> _Dataset records_
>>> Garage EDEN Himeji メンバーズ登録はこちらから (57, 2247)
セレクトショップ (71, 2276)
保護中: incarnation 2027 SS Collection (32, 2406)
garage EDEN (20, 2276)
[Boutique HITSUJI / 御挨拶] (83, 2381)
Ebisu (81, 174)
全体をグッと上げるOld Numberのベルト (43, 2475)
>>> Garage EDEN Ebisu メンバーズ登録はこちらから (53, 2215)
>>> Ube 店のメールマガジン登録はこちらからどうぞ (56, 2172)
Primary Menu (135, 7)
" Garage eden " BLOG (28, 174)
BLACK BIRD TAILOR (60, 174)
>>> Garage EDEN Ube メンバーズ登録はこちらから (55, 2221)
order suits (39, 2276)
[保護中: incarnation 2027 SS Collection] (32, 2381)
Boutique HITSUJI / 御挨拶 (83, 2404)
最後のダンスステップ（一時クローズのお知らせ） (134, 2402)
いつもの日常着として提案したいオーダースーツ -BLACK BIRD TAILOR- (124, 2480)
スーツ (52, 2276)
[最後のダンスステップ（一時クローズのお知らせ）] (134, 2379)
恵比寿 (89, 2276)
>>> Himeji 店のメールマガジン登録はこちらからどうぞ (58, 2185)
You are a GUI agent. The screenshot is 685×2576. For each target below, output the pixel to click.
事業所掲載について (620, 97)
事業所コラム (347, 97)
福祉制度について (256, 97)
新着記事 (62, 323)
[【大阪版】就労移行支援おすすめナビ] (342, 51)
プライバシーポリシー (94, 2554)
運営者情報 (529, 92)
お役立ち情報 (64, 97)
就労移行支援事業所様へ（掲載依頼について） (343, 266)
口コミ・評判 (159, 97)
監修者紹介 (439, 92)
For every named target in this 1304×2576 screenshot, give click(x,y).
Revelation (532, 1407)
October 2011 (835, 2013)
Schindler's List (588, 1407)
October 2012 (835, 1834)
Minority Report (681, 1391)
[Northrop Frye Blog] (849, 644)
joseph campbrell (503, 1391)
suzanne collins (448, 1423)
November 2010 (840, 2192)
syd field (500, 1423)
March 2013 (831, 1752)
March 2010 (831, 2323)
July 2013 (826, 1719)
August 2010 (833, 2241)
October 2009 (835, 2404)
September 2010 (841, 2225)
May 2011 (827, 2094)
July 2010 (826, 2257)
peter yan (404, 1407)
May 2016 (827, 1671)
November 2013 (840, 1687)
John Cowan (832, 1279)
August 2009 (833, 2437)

> _Directions_
Copy every line in the entries above that has the string "HITSUJI" in it.

> _Answer to this problem_
[Boutique HITSUJI / 御挨拶] (83, 2381)
Boutique HITSUJI / 御挨拶 (83, 2404)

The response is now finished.